Throughout the country and across the globe, a new type of street band movement is emerging — outrageous and inclusive, brass and brash, percussive and persuasive — reclaiming public space with a sound that is in your face and out of this world. Called everything from “avant-oompah!” to a “brassroots revolution,” these bands draw inspiration from sources as diverse as Klezmer, Balkan and Romani music, Brazilian Samba, Afrobeat and Highlife, Punk, Funk, and Hip Hop, as well as the New Orleans second line tradition, and deliver it with all the passion and spirit of Mardi Gras and Carnival.

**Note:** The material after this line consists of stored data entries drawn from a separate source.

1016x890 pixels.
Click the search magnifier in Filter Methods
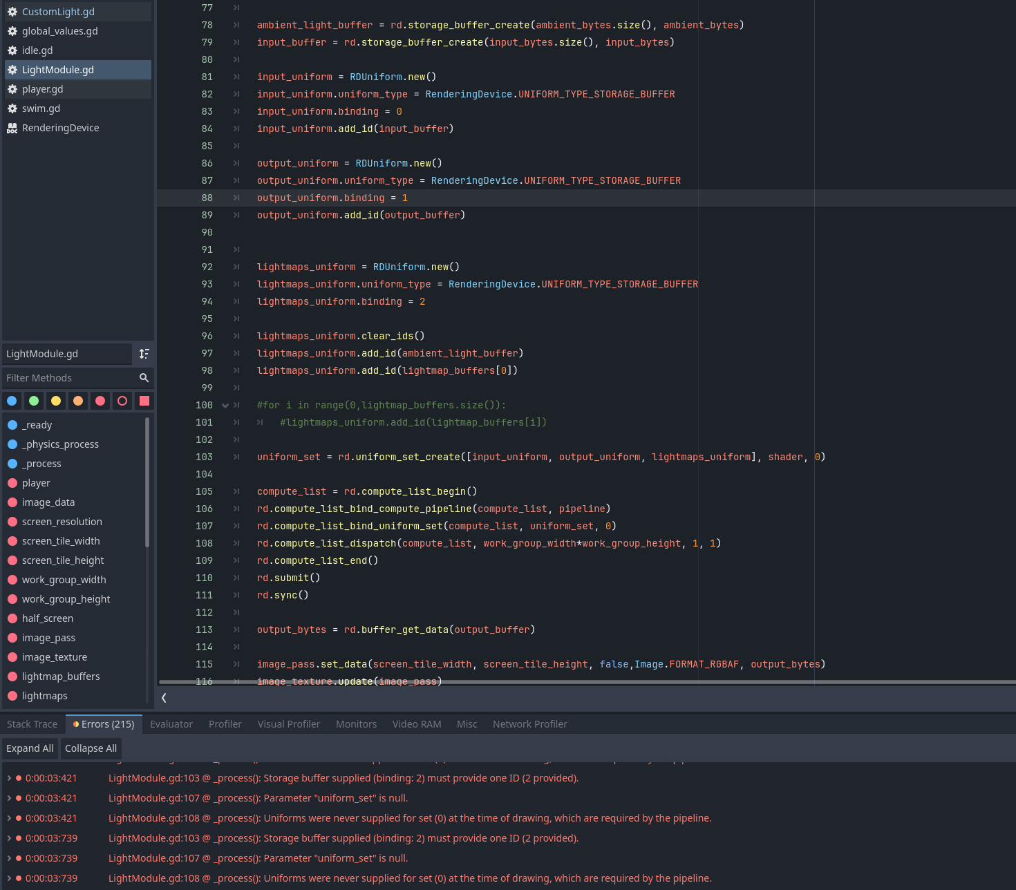pos(144,378)
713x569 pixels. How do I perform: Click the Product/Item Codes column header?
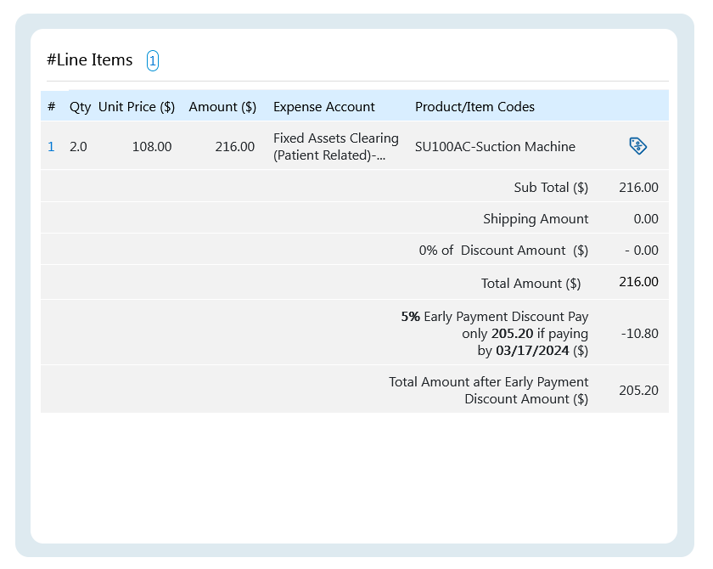(x=474, y=106)
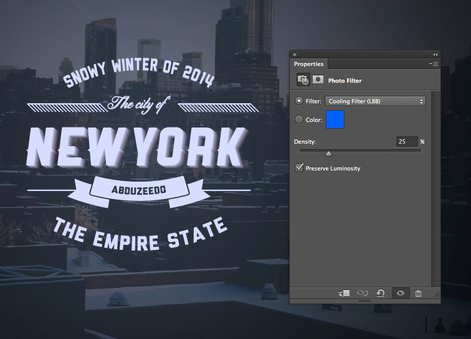471x339 pixels.
Task: Open the Properties panel flyout menu
Action: click(434, 63)
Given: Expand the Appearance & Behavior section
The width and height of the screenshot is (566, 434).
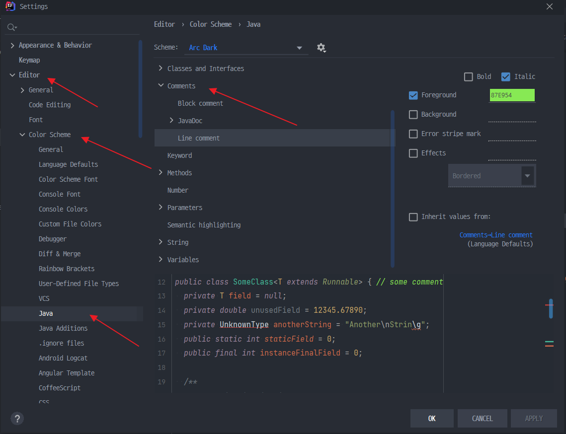Looking at the screenshot, I should (x=12, y=45).
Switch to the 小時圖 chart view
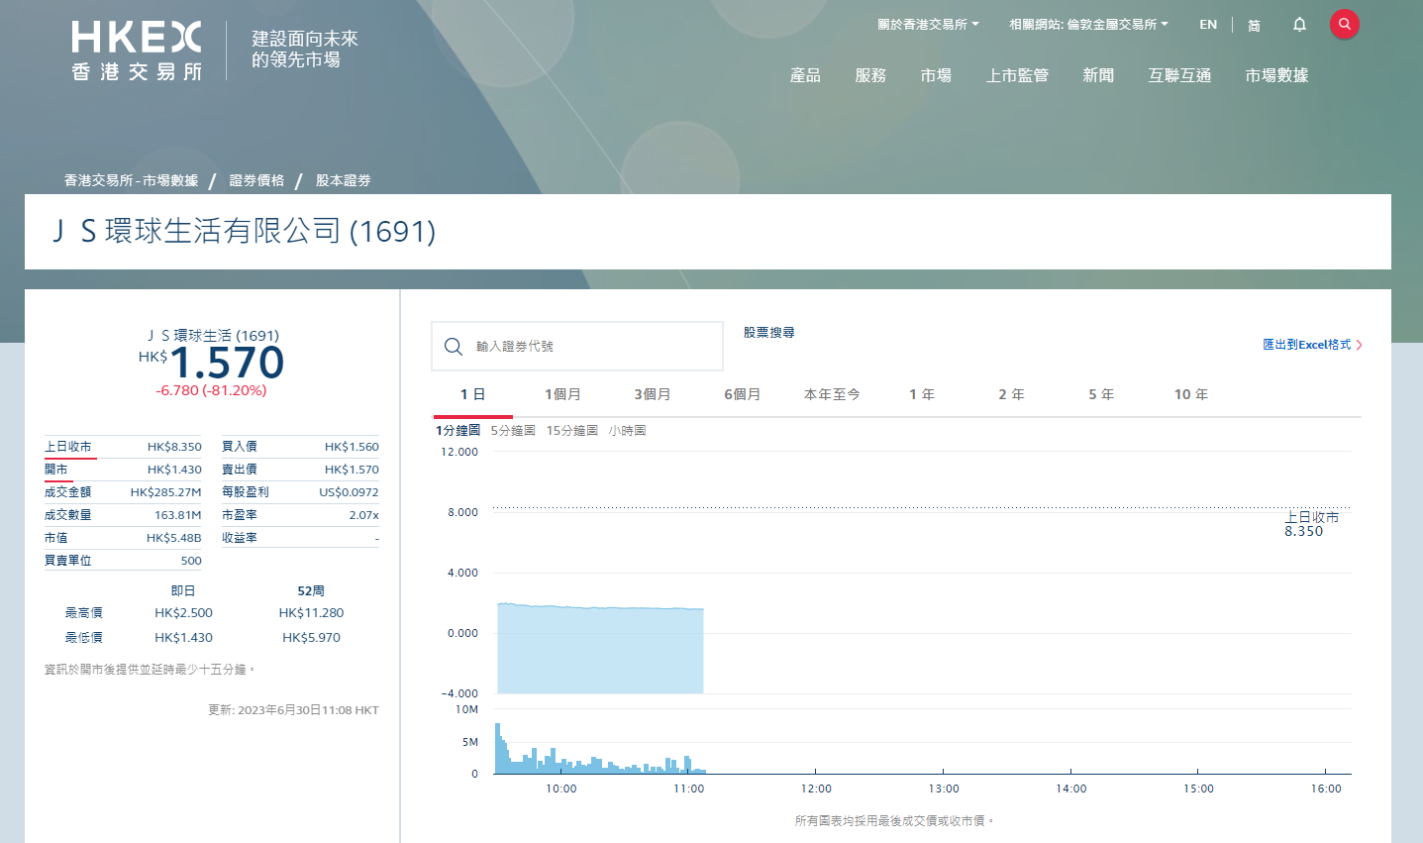This screenshot has width=1423, height=843. [627, 431]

This is the Moon Tower Brass Band







I made lots of tuba player pictures. Here's some of the Burn Out Brass Band members. 

Big Blitz. I follow another dual sax and drum group called Moon Hooch and saw them in New Orleans once. Apparently this instrumentation is a thing and I like it. 

Big Blitz and The Meow Now Brass Band jammed. Two drummers, three bari saxes and tuba, what is not to like here. 


These bands are all great and range from proffesional musicians to community groups like Blocomotion that offer horns and lessons to anyone who wants to be a member. 

This festival was a band geeks paradise. Band people are usually a little different and it's nice to know there are inclusive places for them to play like they want, dress like they want and embrace the lifestyle they want. I'm glad I took my grandkids to see this because there are so many things here that are in my heart about music and life it was a good way to show it all in action rather than try to explain myself. 

Warren allowed he had fun on the trip, camping, swimming and at the festival but Coraline said, "it was the most fun I've ever had."